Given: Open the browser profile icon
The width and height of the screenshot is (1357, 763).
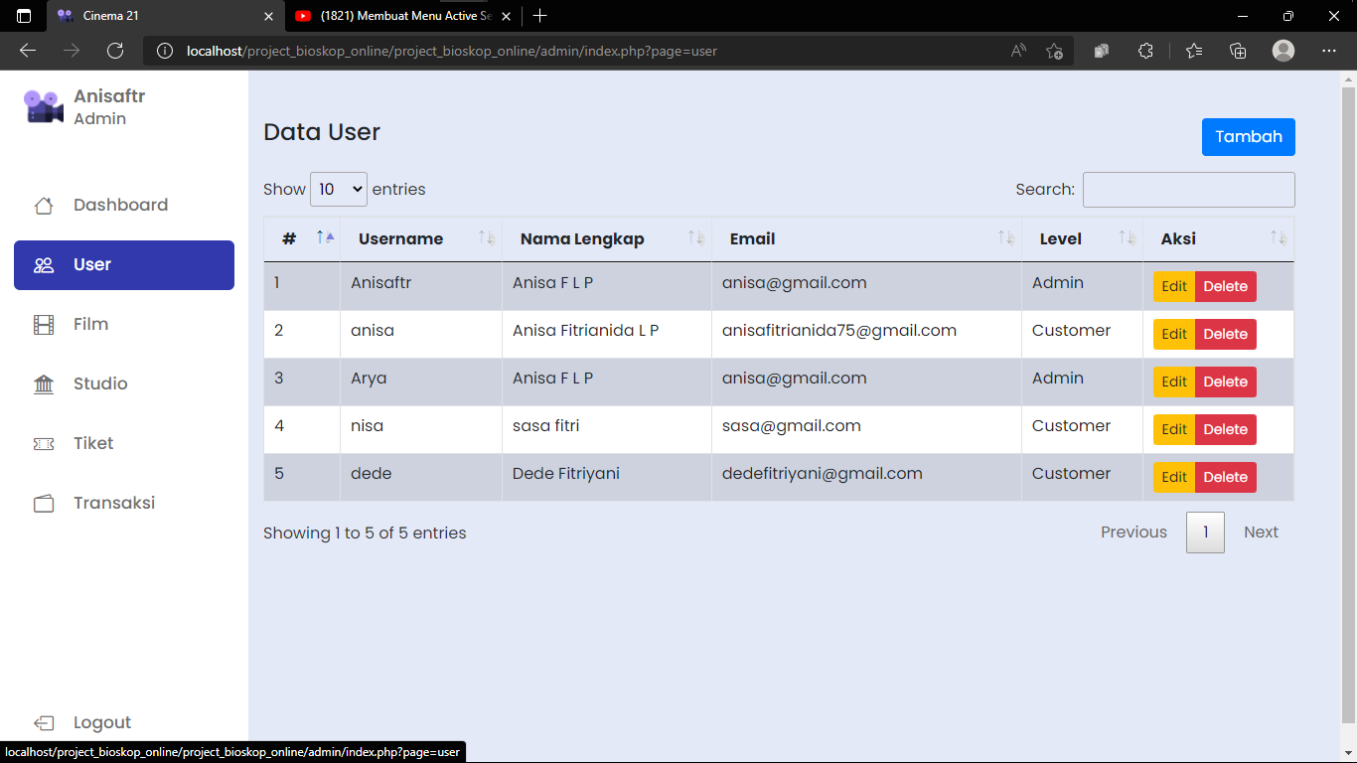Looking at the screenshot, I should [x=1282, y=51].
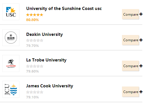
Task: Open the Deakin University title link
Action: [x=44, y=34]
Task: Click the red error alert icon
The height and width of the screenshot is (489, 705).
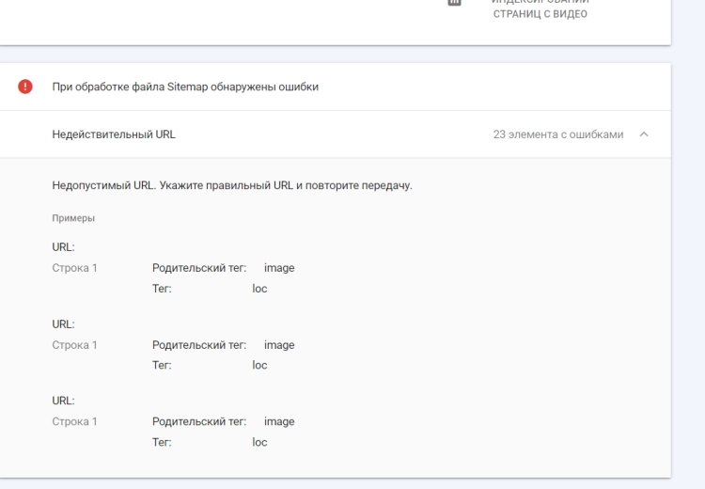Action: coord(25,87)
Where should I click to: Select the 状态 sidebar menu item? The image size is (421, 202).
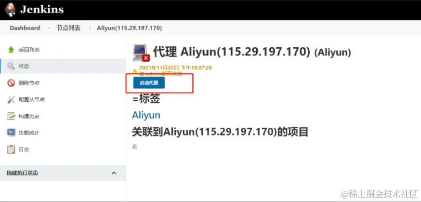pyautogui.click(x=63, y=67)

▸ Aim of the task
Please repeat all of the data exactly, excluding images.

▸ Solution to the exercise
Given: Open the browser profile icon
The width and height of the screenshot is (1357, 763).
Looking at the screenshot, I should [x=1282, y=51].
Task: Open the Deakin University title link
Action: [x=44, y=34]
Task: Click the red error alert icon
The height and width of the screenshot is (489, 705).
Action: coord(25,87)
Where should I click to: Select the 状态 sidebar menu item? The image size is (421, 202).
pyautogui.click(x=63, y=67)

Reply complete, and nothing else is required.